Я вспомнил. В аптеке под стеклянной крышкой действительно лежит отливающий серебром монтекрист.
— А-а… мантихрист! — говорю.
— Он самый!
— То штука. Таким бахнешь — дрофа твоя.
— «Бахнешь»… Он грошей стоит!
— Давайте попросим взаймы. Добычу — пополам, га?
— Або украсть, — заметил Юшко. — Заговорить зубы аптекарю — «мотя-христя» у меня за пазухой!
Монтекрист растревожил. Наконец решаемся…
Аптека глядит на улицу четырьмя окнами. Чтобы попасть в нее, нужно открыть калитку, пройти по дорожке, выложенной жженым кирпичом, до крылечка. Над входом — жестяная вывеска. На ней красным по белому сказано «Аптека». Под буквами — алая рюмочка. Вокруг ее тонкой ножки обвилась алая гадюка. Она с любопытством заглядывает в рюмку, высунув жальце.
По поводу аптечной гадюки Микиткин батько, листоноша, пустил шутку:
— В хозяина пошла: любит в рюмку заглянуть.
Аптекарь сидит у стойки на белой высокой табуретке.

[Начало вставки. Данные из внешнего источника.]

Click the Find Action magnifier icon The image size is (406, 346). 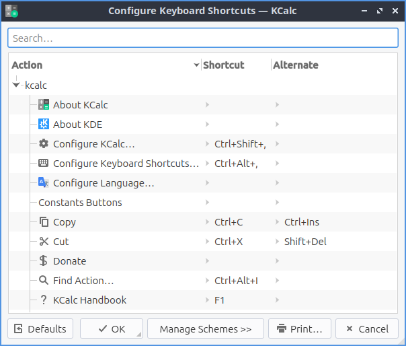click(44, 281)
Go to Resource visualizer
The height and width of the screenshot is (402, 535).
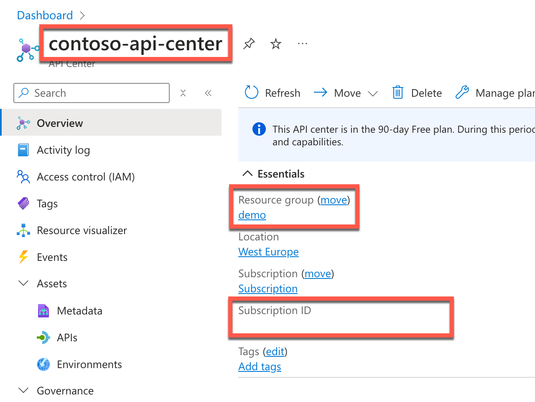[x=82, y=230]
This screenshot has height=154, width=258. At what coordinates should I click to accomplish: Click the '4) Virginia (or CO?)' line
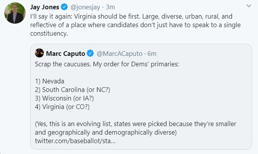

Записывает что-то в журнал. За спиной, поблескивая темным лаком, стоит коляска. Лицо Овсея по цвету напоминает бычью селезенку. Когда он с нами заговорил, ударило запахом больничного спирта.
Мы поснимали картузики. Так научены: куда бы ни зашел — шапку долой! Котька выскакивает наперед.
— Дя, чи не дадите вон то? — показал на монтекрист.
Аптекарь с хрипом втянул воздух, обнажил черные зубы.
— Кого решил убить, мамку или батька?
— Не… может, зайца, может, еще что.
Аптекарь посмотрел на нас, остальных.
— И вам?
— Ага! — ответили дружно.
— Вот разбойники! — раскашлялся, потер шею у кадыка. — Добре. Только чур сперва покатаете меня по слободе. — Видно, захотелось ему подышать на воле. Вишь как гудит у него там внутри.